La Regione Toscana ha affidato nel 2006 ad ARPAT, con una convenzione promossa dagli assessorati all'Ambiente e alla Sanità, la realizzazione di una indagine conoscitiva sulla distribuzione della concentrazione di radon negli ambienti di vita e di lavoro.

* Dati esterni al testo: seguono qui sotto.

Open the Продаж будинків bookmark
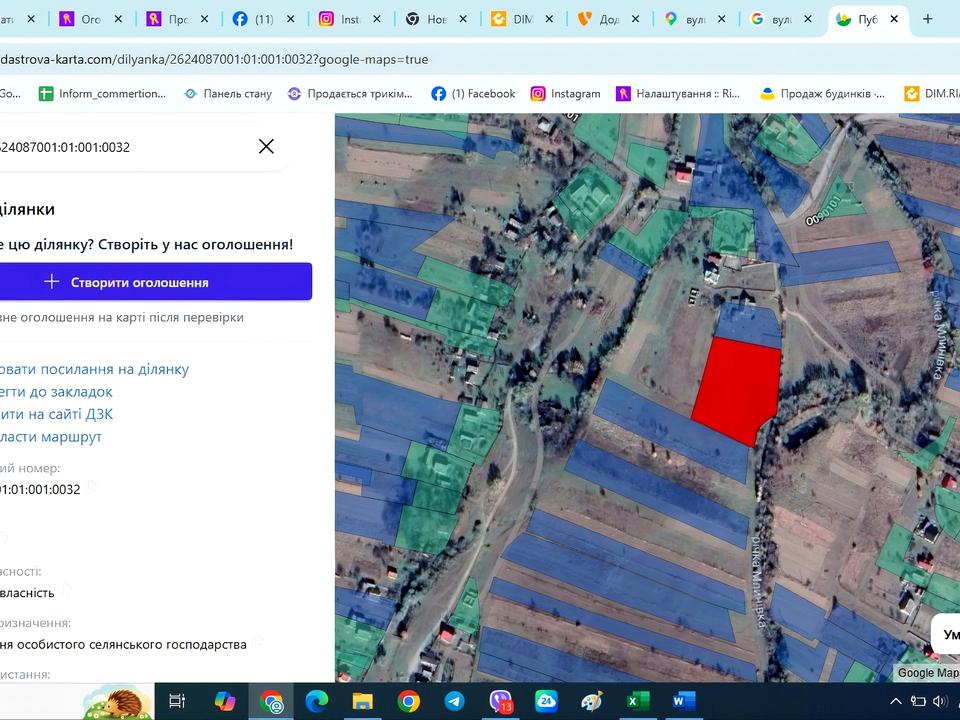click(x=822, y=93)
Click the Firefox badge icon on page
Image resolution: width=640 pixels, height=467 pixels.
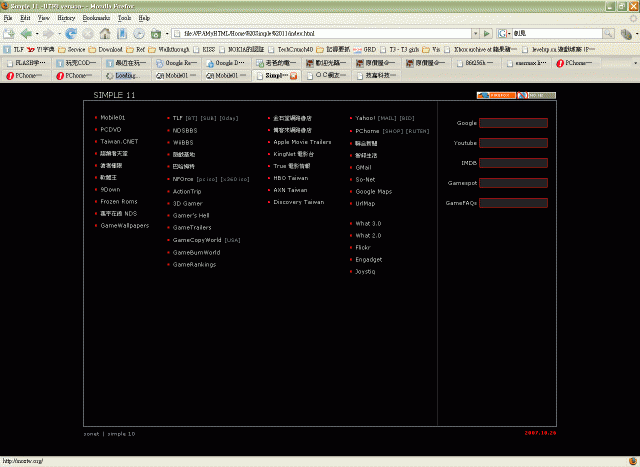pos(497,95)
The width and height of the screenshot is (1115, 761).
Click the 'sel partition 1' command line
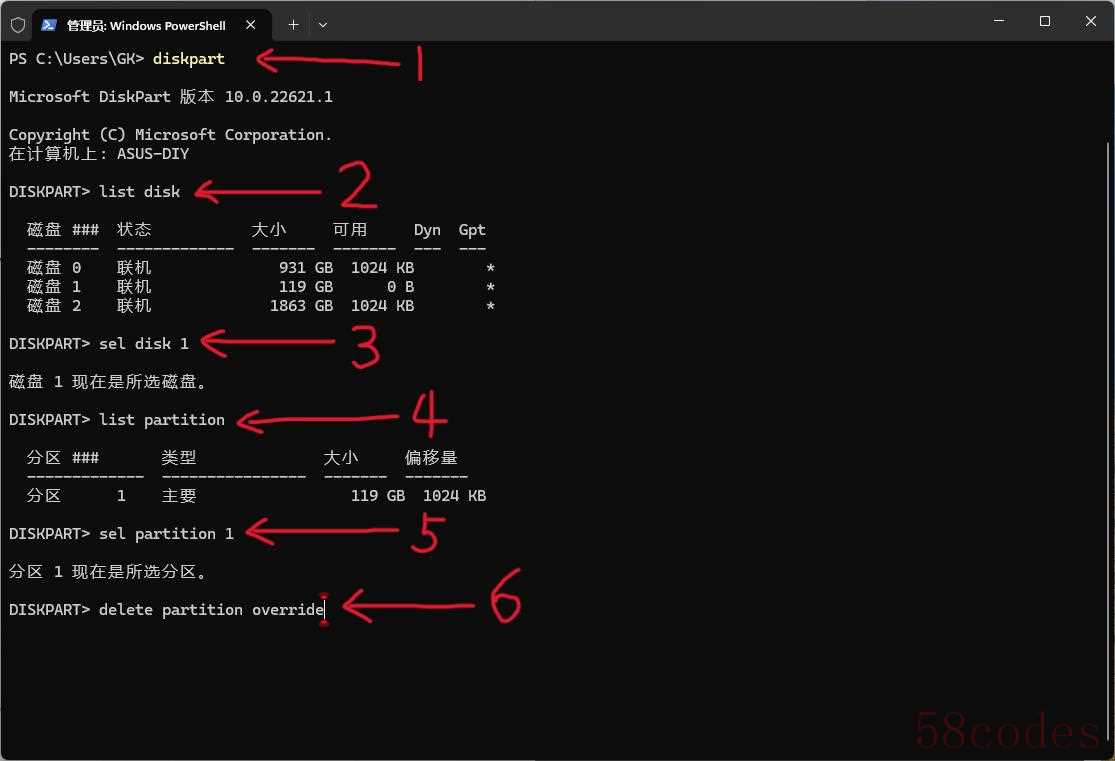[166, 534]
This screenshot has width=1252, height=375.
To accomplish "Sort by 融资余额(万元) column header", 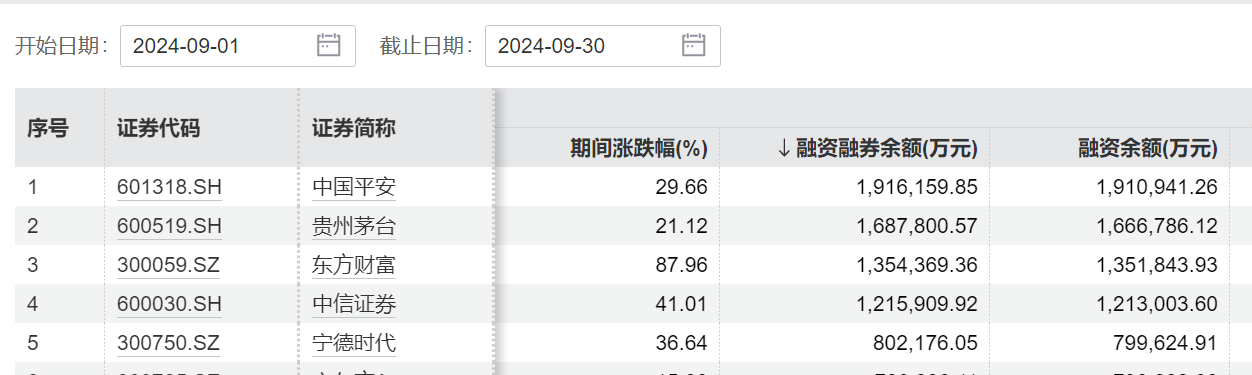I will (x=1147, y=149).
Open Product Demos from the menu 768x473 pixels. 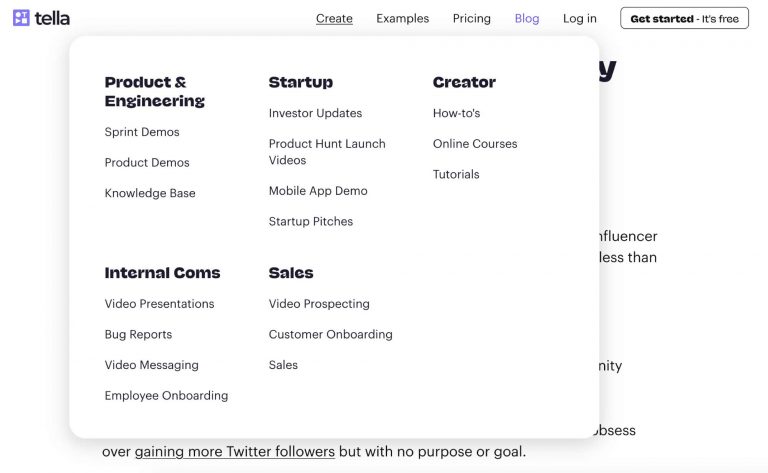click(x=147, y=163)
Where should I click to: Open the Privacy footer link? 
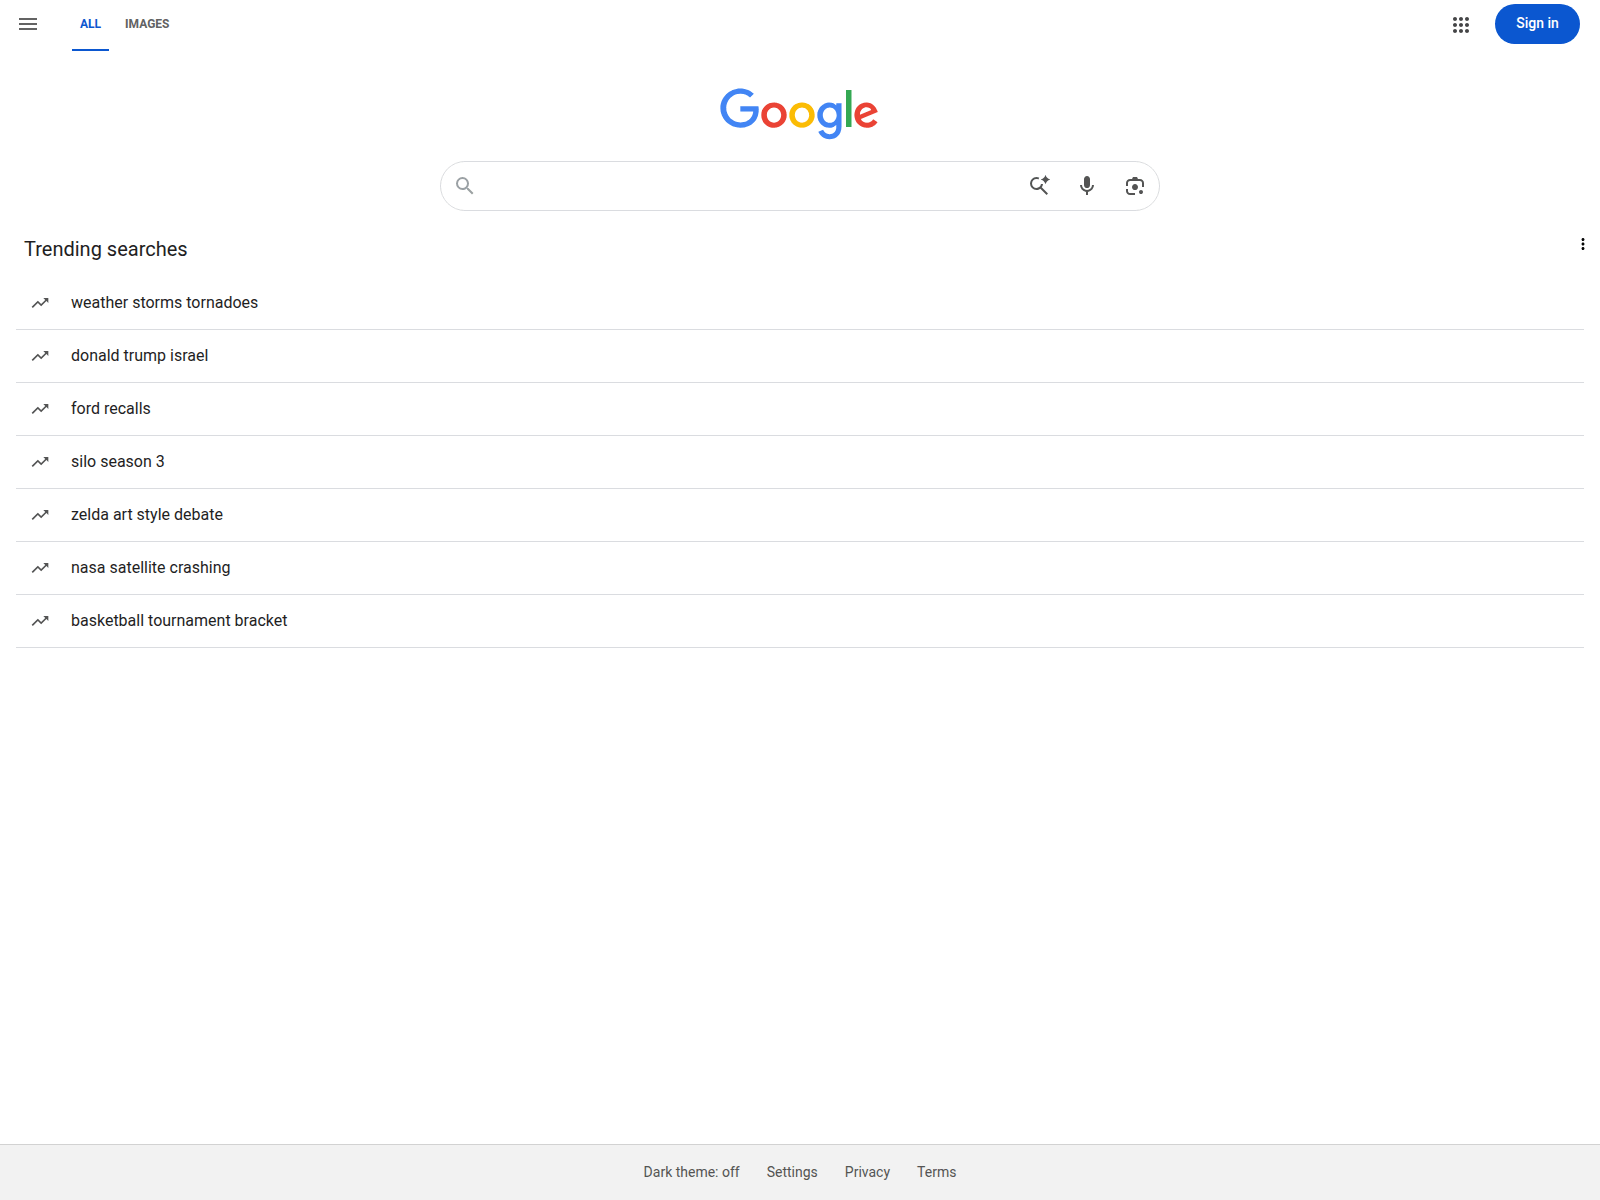click(867, 1172)
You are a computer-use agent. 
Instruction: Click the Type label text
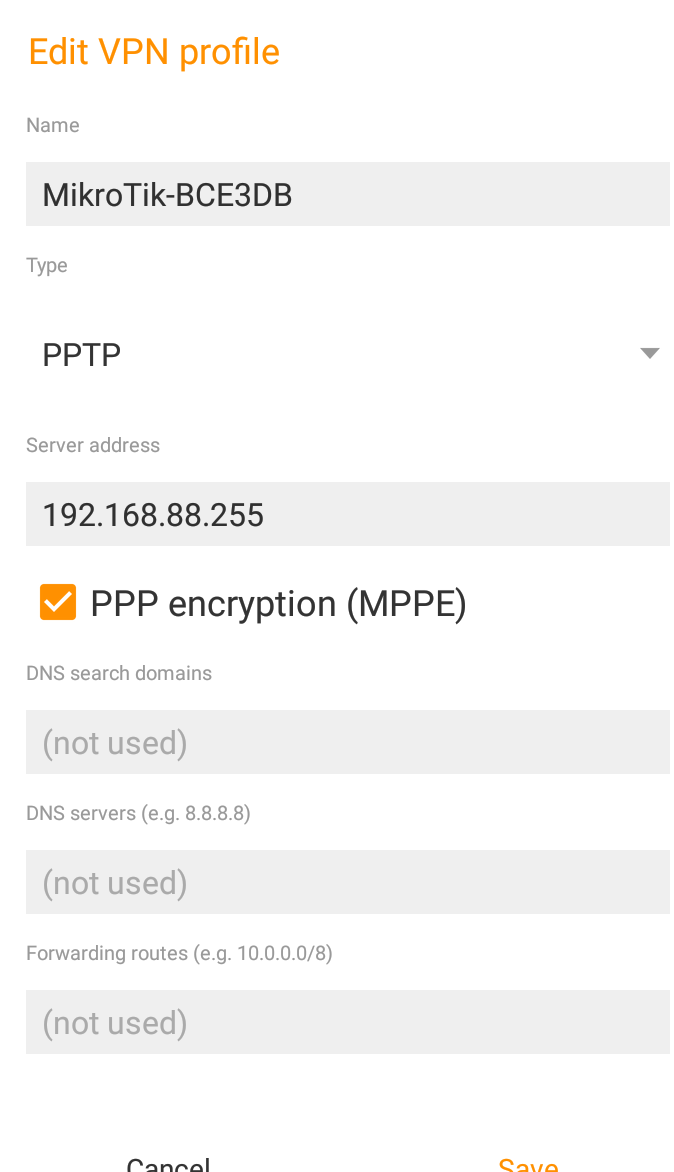[x=47, y=265]
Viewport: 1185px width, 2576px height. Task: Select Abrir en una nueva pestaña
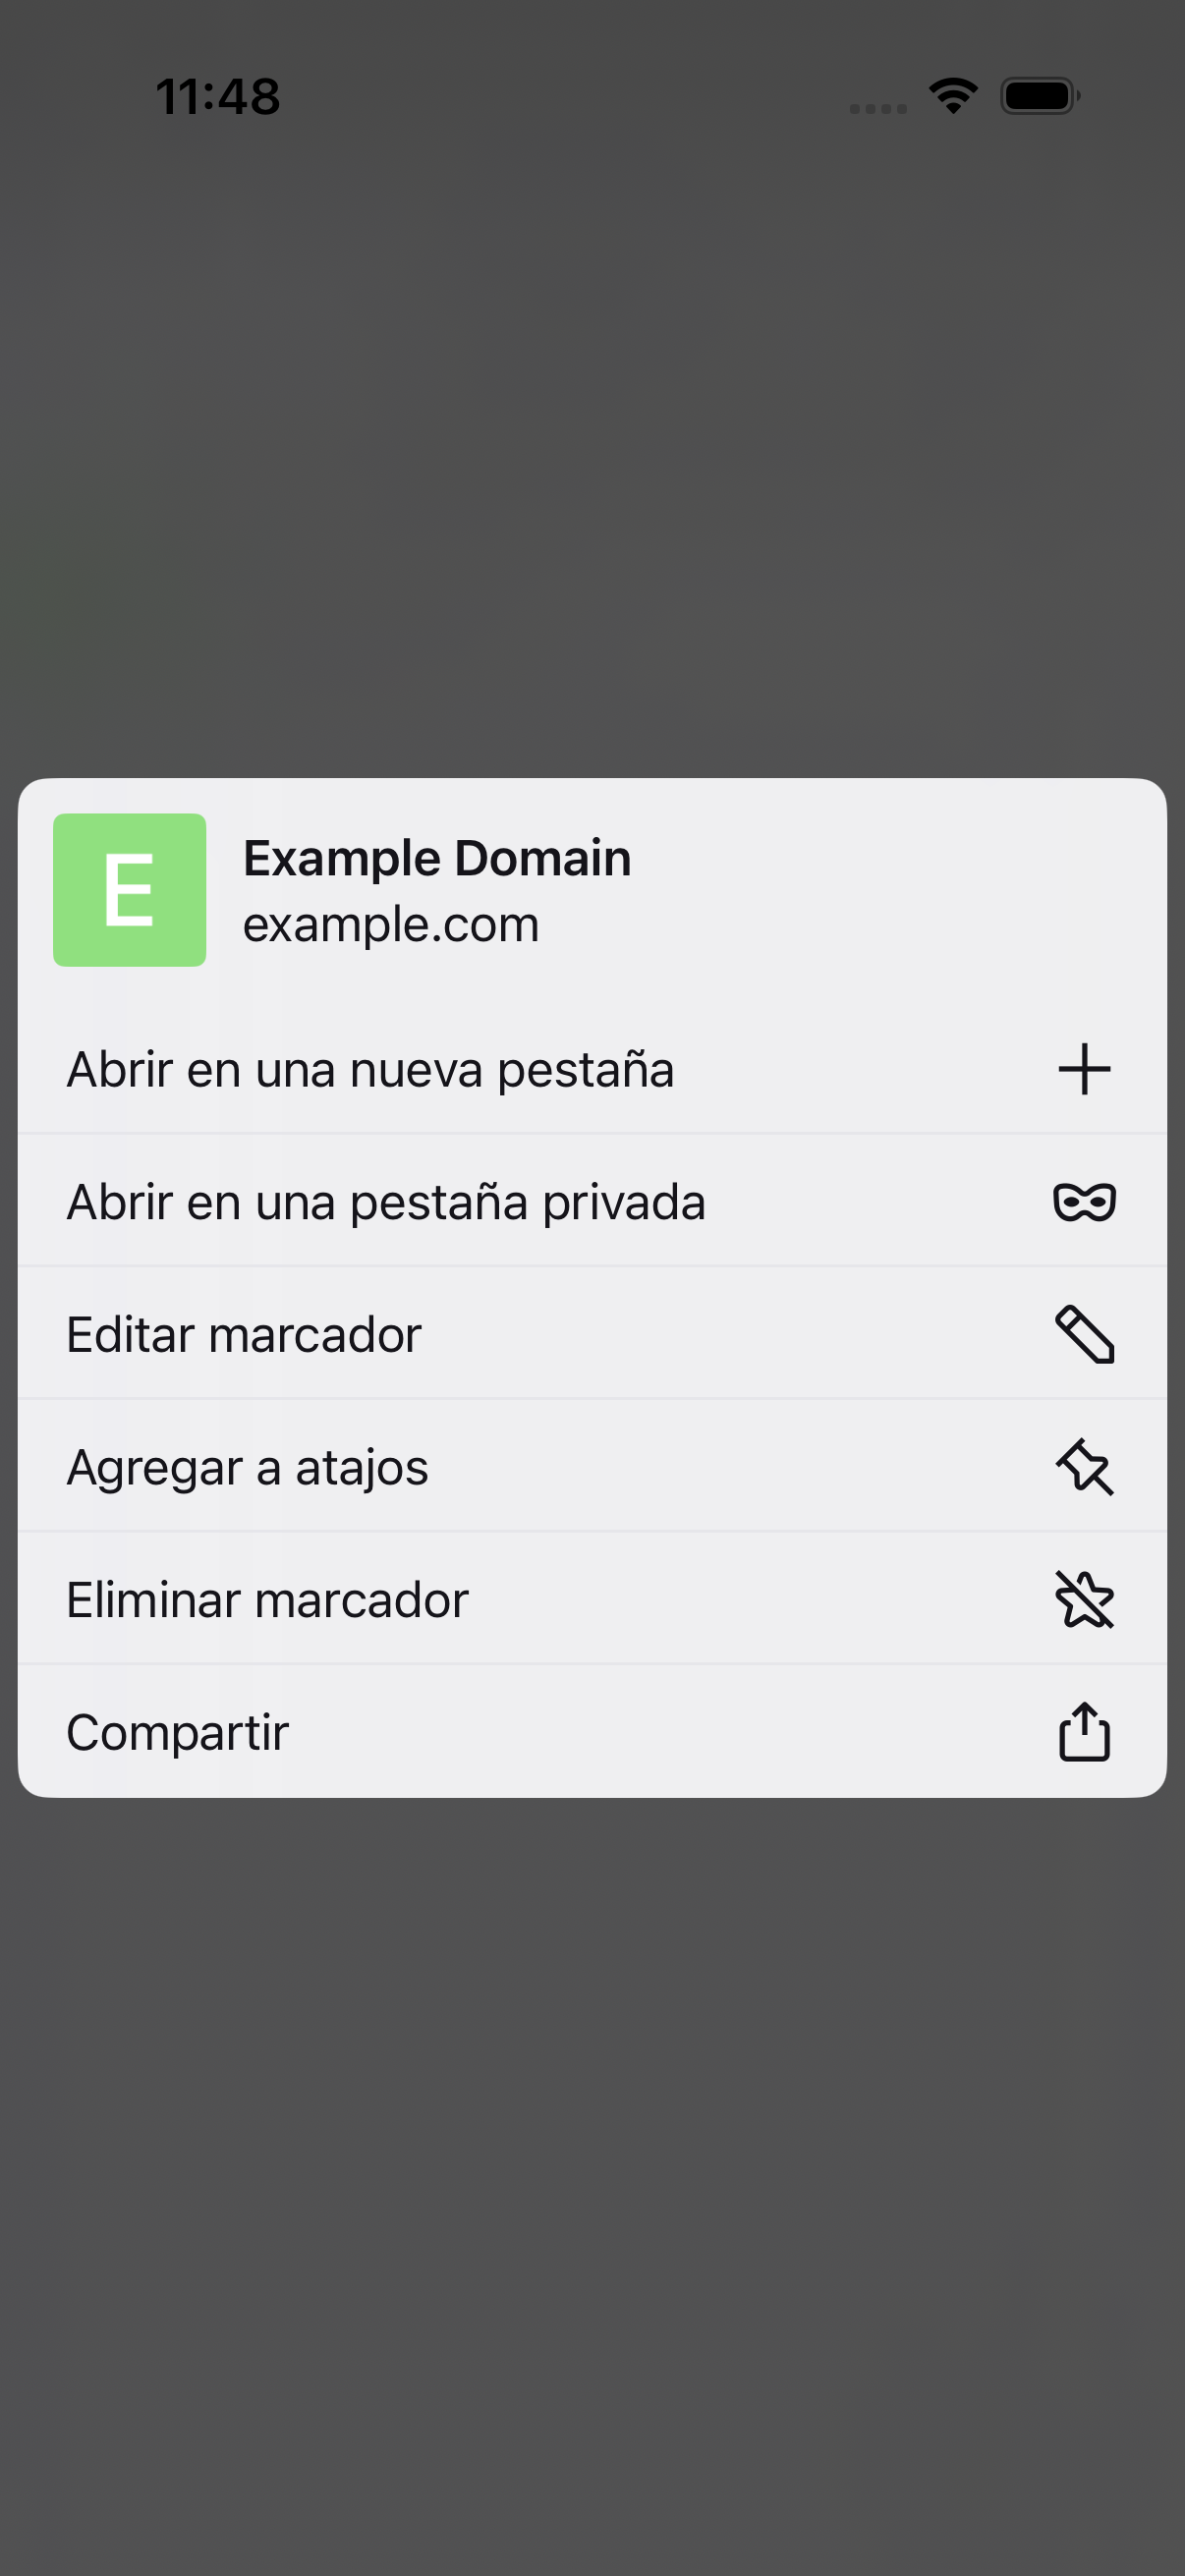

L'indagine ha interessato tutti i comuni della Toscana con misurazioni dei livelli di radon medi annuali in circa 2000 abitazioni e 1300 luoghi di lavoro, comprendenti anche ospedali e scuole. L'elaborazione dei risultati delle misure ha permesso di ottenere informazioni riguardo la presenza del gas radioattivo per tutto il territorio regionale e di classificare i seguenti tredici comuni come aree a maggiore rischio radon ("elevata probabilità di alte concentrazioni di attività di radon" secondo quanto previsto dall'art 10 sexies del d. lgs 230/95 e s.m.i.): Abbadia San Salvatore, Arcidosso, Castel del Piano, Isola del Giglio, Marciana, Marciana Marina, Montecatini Val di Cecina, Piancastagnaio, Piteglio, Pitigliano, Roccastrada, Santa Fiora, Sorano.

Con la DGR 1019 del 26/11/2012 sono stati formalmente individuati i suddetti comuni a maggiore rischio radon e sono stati inoltre diffusi i risultati statistici riassuntivi di tutte le misurazioni effettuate; alcuni comuni, attualmente con un numero insufficiente di misurazioni, necessiteranno di ulteriori misurazioni in futuro al fine di poter eventualmente essere classificati secondo il rischio radon.

Nella Gazzetta Ufficiale n. 6 dell'8 gennaio 2013 è presente, ai sensi dell'art 10 sexies comma 3 del d. lgs 230/1995 e s.m.i., l'avviso della pubblicazione della suddetta DGR 1019/2012

Nella relazione conclusiva dell'ARPAT sono riportate informazioni di approfondimento sull'indagine regionale, sulle indagini precedenti e una sintesi relativa ai rischi dovuti al radon e alla normativa.